Has Mike Pence been good for Indiana? It probably doesn’t matter much, but I was curious anyway. For example, did he really enact the biggest income tax cut in the state’s history? It turns out the answer is yes: he enacted a cut from 3.4 percent to 3.23 percent. That may not sound all that gigantic, but it turns out the only previous income tax cut in state history was 0.1 percent. So Pence’s cut is the biggest!
What about other economic trends? Are there more Hoosiers at work than at any time before, as Paul Ryan said while he was praising Pence? Sure. But thanks to population growth, that’s true almost everywhere. A better question is how employment compares to the nation at large. Answer: the unemployment rate since Pence took office in January 2013 has dropped from about 8 percent to about 5 percent. There’s nothing wrong with that, but it’s about the same as the rest of the country.

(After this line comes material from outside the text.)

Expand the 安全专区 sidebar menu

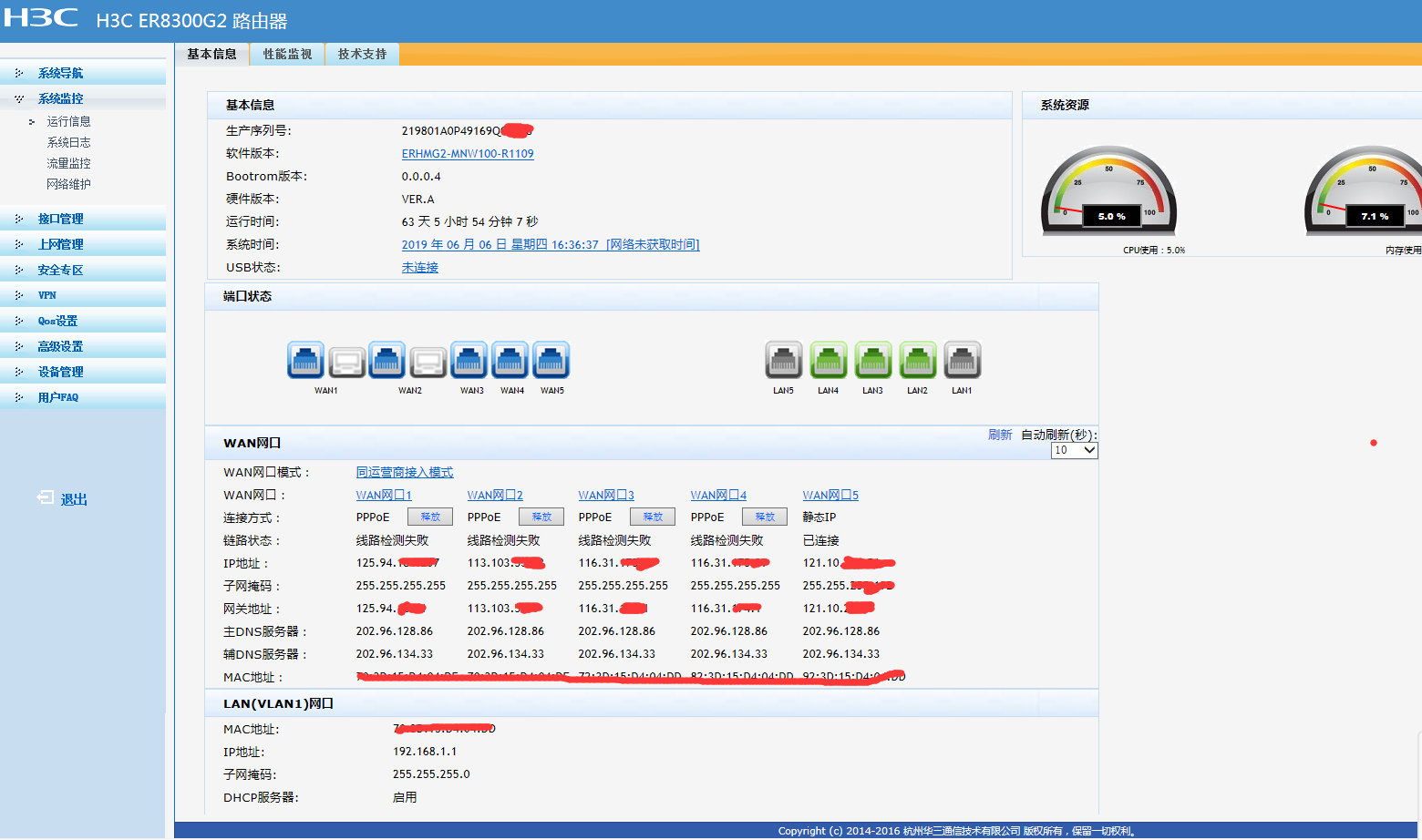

Is it true, as Pence said, that there are fewer state employees today than when he took office? I suppose there are multiple ways of counting this, but FRED tells us that the number of state employees has gone up from 116,000 to 117,000 since Pence took office. That’s pretty slow growth, but it’s not negative growth. Unless there’s been a big cut in state employees in the first half of 2016, I’m not sure why Pence would say this.
And how about the state economy in general? There are lots of ways of looking at this, but the simplest is probably state GDP. Regrettably, we only have that through the beginning of 2015. Still, if you take a look at GDP growth during Pence’s first two years in office, Indiana looks about the same as the entire country. There’s nothing to be ashamed of, but nothing much to write home about either.
Pence has cut taxes and cut spending, and so far he’s managed to avoid the disastrous experience of Kansas. Overall things seem to be OK in Indiana. But did Pence’s conservative policies produce an economic miracle? Not by any measure I can see.